The answer came that same night. I always do my devotions, prayers, do offerings if I feel the desire or need to do, and so on, in the morning and the nights. When I sat down for the second time, something came to my mind: rearrange the altar. It wasn’t one of my thoughts, wasn’t something I was deciding, but something I was receiving. I took out the offering plate, the clock one of my Ancestors used when alive, the deck of cards I used to talk with the, and left only a simple family tree with my parents, their parents, theirs, and so on as far as my grandma could remember. Yes, I felt, rather than heard.

So… empty

Looking at the altar, now so simple, so… empty, I had mixed feelings. Several questions popped in my mind. Is this okay? Is this enough? Will they be really happy now with this? I took a deep breath to silence them. It had been long ago I learned to trust those feelings, no matter how illogical they would seem at first. For a number or reasons I couldn’t it in that altar more than for a few seconds the next days, but when I did there was a change.

With a clear mind and steady breath, I suddenly felt my chest oppressed, the sign that something was about to happen. Deep breath in, deep breath out, and I was in a labyrinth made of stone at night. What? I saw in my mind’s mind where to go, where to turn to the left, the right, saw the labyrinth from above for a second (not enough to see where I was walking to, though, but enough to see I was surrounded by darkness,) and after a minute or so, I saw a desert at twilight. When I arrived, one of my familiars was there, waiting for me, and one of my Ancestors came from behind.

When I looked back, the labyrinth was in ruins. The old stones had crumbled down and the sands were devouring them little by little. However, I felt safe with that spirit I had loved so much while he was alive. We didn’t talk that much, but he smiled, dance and sang a little as he did when I was a child, and my familiar came closer, letting me touch him for a while. Then I felt the urge to come back.

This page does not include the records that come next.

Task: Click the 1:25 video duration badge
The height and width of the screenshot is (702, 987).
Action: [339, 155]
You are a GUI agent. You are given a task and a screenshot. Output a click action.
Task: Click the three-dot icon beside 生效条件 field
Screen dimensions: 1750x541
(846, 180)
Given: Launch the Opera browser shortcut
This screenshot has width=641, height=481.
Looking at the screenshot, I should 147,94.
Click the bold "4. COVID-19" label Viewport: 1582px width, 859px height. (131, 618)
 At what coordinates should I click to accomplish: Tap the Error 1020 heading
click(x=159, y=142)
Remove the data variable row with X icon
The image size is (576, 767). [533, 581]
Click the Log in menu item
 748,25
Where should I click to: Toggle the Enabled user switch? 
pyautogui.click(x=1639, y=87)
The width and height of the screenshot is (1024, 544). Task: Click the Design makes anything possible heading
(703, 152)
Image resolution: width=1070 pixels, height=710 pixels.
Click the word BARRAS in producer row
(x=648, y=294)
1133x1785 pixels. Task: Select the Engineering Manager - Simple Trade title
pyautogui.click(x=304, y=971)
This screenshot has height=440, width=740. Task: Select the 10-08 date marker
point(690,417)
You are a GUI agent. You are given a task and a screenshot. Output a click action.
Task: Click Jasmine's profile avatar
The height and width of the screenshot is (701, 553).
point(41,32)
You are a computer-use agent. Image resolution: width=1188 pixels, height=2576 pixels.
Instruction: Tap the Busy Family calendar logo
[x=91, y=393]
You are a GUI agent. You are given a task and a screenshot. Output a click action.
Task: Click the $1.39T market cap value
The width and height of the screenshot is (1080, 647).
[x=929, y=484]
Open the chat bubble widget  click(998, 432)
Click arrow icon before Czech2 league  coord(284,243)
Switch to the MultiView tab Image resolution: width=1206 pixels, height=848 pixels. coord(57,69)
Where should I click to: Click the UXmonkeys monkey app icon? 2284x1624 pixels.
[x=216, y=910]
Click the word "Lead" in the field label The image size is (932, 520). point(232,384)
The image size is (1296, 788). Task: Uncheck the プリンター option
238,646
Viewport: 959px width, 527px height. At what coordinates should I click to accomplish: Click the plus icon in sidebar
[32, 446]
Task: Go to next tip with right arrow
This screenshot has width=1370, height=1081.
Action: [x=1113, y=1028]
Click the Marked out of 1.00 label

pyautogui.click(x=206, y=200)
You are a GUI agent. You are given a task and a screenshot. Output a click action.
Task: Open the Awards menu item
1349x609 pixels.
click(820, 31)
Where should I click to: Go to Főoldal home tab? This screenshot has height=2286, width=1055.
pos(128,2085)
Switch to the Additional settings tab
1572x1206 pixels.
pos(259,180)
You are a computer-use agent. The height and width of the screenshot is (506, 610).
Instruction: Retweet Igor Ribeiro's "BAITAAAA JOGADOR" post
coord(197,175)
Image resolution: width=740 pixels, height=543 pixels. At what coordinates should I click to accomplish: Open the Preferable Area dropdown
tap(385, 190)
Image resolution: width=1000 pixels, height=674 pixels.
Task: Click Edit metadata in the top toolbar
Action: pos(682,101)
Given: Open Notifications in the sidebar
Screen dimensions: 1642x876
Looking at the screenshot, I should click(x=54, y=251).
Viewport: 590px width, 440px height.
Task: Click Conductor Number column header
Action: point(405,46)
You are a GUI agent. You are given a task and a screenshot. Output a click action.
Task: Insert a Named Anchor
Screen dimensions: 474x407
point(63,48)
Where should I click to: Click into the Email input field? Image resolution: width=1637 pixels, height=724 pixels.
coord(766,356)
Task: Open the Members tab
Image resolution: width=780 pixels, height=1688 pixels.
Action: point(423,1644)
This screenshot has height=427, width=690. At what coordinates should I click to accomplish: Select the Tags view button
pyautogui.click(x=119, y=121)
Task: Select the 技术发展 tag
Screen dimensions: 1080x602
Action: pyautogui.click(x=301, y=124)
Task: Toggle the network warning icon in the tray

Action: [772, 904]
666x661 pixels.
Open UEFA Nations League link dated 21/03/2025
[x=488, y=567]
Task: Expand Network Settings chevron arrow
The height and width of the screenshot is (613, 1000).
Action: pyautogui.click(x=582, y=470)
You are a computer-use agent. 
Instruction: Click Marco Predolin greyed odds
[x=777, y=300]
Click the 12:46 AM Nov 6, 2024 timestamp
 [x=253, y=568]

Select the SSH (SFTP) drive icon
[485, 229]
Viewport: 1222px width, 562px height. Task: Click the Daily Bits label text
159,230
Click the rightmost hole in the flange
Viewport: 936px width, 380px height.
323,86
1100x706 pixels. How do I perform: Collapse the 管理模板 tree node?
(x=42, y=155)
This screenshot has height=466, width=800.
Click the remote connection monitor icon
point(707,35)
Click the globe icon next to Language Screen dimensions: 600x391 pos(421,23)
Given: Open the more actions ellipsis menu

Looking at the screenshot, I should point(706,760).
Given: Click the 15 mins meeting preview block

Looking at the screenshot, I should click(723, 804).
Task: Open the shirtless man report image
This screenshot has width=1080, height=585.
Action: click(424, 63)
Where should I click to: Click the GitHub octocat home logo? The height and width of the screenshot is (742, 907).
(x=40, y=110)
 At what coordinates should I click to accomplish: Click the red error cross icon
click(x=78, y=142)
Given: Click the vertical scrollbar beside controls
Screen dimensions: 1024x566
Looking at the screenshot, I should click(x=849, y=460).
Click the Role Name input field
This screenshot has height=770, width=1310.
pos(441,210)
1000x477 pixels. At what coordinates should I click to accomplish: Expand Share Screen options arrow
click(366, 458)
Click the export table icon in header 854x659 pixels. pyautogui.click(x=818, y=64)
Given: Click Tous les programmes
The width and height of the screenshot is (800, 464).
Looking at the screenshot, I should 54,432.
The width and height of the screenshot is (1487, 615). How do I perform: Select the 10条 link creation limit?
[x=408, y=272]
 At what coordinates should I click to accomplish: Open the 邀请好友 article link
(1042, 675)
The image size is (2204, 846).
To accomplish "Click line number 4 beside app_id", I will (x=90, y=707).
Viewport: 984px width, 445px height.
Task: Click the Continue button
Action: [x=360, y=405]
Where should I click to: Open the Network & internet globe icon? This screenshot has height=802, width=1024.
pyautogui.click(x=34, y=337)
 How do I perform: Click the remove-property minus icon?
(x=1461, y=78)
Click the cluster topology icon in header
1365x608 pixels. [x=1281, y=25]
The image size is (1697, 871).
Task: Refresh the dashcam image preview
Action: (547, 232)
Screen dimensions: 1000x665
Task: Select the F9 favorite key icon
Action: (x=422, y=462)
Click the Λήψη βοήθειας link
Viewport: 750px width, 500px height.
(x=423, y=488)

I knew he was okay, as all my Ancestors were, so I visualized the door of the room I was in right in the exit of the labyrinth, and opened my eyes when I came in.

No images allowed

I cried a tear or two, the experience still clear in my mind, and couldn’t help but remember what I had been told as a child. Arabs do not believe in images or representations. That’s something that share Islam and the religious minorities derived from them, all at some degree. I was told that I wouldn’t find images in the saints’ tombs or temples, but words and written praises, and even that wasn’t always the case. Sometimes, it would be only mosaics, decorations, and ornamental structures to reflect devotion, faith and worship.

It also was a mistake from my part honoring the pre Islamic Gods and my Ancestors in the same altar. I couldn’t help but smile when I realized that they must be angry with me for putting them in the same place as deities they did not believe in. Before going to the labyrinth, I simply sat down and remained in silence. The images appeared, I saw them like a mess of snapshots and carefully made my way through the corridors as I saw one picture after the other. It was like having a dream within a dream. Having a clear place for them made it much easier for us to connect.

That same day, as I prepared pancakes for breakfast, I couldn’t help but seem some similarities in the process. I had the ingredients, the plate, spoons, and everything I needed in a way that was comfortable for me to use and work with. I only had what I would need, and nothing more. Having an altar was just the same: If you put it there, it’s because you will use it.

It has to look pretty, sure, because you will spend time there and you will want to like it, but follow your intuition to know how to arrange it. The Gods now I’ve changed mine (quoting Katy Parry) “like a girl changes her clothes,” and it has been the right thing to do.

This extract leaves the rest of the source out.